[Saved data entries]
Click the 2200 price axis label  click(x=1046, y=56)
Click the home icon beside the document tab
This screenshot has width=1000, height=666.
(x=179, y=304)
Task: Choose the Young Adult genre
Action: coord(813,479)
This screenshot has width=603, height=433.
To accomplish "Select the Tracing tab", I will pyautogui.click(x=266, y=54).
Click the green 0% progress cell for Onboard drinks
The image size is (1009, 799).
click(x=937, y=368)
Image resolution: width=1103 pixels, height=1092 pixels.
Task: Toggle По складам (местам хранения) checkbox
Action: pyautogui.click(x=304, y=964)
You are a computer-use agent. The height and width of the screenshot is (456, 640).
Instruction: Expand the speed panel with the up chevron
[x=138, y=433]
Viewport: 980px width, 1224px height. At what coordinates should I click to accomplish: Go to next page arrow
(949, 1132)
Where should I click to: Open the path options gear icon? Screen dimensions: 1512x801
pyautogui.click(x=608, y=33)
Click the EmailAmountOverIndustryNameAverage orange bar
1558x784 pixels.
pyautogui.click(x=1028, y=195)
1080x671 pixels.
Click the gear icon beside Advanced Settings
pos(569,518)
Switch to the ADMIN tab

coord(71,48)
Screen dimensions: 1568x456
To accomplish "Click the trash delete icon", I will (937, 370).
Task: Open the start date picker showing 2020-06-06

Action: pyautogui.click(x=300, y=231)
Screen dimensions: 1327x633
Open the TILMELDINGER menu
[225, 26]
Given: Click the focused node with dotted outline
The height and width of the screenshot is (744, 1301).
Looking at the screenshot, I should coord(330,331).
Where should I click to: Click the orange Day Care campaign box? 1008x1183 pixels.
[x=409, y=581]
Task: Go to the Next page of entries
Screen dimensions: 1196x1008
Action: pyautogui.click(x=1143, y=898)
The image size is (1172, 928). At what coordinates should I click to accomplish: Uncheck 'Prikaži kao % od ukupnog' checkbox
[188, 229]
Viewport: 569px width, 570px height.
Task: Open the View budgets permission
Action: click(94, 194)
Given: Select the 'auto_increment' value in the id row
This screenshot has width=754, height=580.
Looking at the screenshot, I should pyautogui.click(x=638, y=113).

- WHAT THE TASK REQUIRES
Using the entries above, return each line in which the word "Given" occurs.

- TASK RESULT
Given: Click the focused node with dotted outline
Given: Select the 'auto_increment' value in the id row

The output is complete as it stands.